[Start of section]

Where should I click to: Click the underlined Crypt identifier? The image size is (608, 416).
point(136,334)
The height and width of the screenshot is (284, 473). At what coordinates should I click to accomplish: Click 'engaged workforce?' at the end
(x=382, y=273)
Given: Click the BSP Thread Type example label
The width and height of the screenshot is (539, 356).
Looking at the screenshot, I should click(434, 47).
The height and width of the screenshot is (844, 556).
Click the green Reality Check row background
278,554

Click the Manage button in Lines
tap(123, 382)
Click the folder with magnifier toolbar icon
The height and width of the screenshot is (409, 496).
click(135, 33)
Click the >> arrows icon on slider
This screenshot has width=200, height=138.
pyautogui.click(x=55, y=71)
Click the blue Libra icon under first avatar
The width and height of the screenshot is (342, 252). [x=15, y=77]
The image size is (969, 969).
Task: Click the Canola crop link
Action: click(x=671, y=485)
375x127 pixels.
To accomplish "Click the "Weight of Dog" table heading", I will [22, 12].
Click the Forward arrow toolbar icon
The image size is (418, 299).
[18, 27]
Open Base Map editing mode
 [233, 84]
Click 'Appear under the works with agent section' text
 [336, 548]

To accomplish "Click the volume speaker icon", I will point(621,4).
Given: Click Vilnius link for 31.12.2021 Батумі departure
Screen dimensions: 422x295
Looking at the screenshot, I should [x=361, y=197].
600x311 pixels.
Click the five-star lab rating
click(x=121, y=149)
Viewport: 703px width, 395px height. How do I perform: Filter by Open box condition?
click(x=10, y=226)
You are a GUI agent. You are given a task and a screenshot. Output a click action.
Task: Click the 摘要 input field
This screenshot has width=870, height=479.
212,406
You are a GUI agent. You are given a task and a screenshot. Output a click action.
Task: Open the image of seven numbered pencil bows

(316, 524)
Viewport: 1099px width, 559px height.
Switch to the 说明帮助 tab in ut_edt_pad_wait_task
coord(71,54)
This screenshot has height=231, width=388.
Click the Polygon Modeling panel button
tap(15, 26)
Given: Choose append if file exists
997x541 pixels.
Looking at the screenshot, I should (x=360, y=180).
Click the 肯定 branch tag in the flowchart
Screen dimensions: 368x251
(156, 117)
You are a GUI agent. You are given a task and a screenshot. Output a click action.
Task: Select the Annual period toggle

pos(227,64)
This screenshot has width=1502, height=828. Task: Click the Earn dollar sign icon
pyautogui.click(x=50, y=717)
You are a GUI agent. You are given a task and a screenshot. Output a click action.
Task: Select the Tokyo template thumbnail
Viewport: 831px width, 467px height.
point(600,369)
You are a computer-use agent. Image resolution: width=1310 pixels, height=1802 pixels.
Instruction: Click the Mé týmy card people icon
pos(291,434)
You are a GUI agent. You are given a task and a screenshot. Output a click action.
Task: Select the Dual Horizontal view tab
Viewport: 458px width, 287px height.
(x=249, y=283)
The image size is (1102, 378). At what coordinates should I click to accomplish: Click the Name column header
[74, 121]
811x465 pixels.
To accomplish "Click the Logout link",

[End of section]

Action item:
Transcribe the full listing. Change nothing.

Response to the exercise:
Where should I click to: Click the underlined Crypt identifier? The image size is (608, 416).
point(136,334)
The height and width of the screenshot is (284, 473). At what coordinates should I click to accomplish: Click 'engaged workforce?' at the end
(x=382, y=273)
Given: Click the BSP Thread Type example label
The width and height of the screenshot is (539, 356).
Looking at the screenshot, I should click(434, 47).
The height and width of the screenshot is (844, 556).
Click the green Reality Check row background
278,554

Click the Manage button in Lines
tap(123, 382)
Click the folder with magnifier toolbar icon
The height and width of the screenshot is (409, 496).
click(135, 33)
Click the >> arrows icon on slider
This screenshot has width=200, height=138.
pyautogui.click(x=55, y=71)
Click the blue Libra icon under first avatar
The width and height of the screenshot is (342, 252). [x=15, y=77]
The image size is (969, 969).
Task: Click the Canola crop link
Action: click(x=671, y=485)
375x127 pixels.
To accomplish "Click the "Weight of Dog" table heading", I will [22, 12].
Click the Forward arrow toolbar icon
The image size is (418, 299).
[18, 27]
Open Base Map editing mode
 [233, 84]
Click 'Appear under the works with agent section' text
 [336, 548]

To accomplish "Click the volume speaker icon", I will point(621,4).
Given: Click Vilnius link for 31.12.2021 Батумі departure
Screen dimensions: 422x295
Looking at the screenshot, I should [x=361, y=197].
600x311 pixels.
Click the five-star lab rating
click(x=121, y=149)
Viewport: 703px width, 395px height. How do I perform: Filter by Open box condition?
click(x=10, y=226)
You are a GUI agent. You are given a task and a screenshot. Output a click action.
Task: Click the 摘要 input field
This screenshot has width=870, height=479.
212,406
You are a GUI agent. You are given a task and a screenshot. Output a click action.
Task: Open the image of seven numbered pencil bows

(316, 524)
Viewport: 1099px width, 559px height.
Switch to the 说明帮助 tab in ut_edt_pad_wait_task
coord(71,54)
This screenshot has height=231, width=388.
Click the Polygon Modeling panel button
tap(15, 26)
Given: Choose append if file exists
997x541 pixels.
Looking at the screenshot, I should (x=360, y=180).
Click the 肯定 branch tag in the flowchart
Screen dimensions: 368x251
(156, 117)
You are a GUI agent. You are given a task and a screenshot. Output a click action.
Task: Select the Annual period toggle

pos(227,64)
This screenshot has width=1502, height=828. Task: Click the Earn dollar sign icon
pyautogui.click(x=50, y=717)
You are a GUI agent. You are given a task and a screenshot. Output a click action.
Task: Select the Tokyo template thumbnail
Viewport: 831px width, 467px height.
point(600,369)
You are a computer-use agent. Image resolution: width=1310 pixels, height=1802 pixels.
Instruction: Click the Mé týmy card people icon
pos(291,434)
You are a GUI agent. You are given a task and a screenshot. Output a click action.
Task: Select the Dual Horizontal view tab
Viewport: 458px width, 287px height.
(x=249, y=283)
The image size is (1102, 378). At what coordinates should I click to accomplish: Click the Name column header
[74, 121]
811x465 pixels.
To accomplish "Click the Logout link",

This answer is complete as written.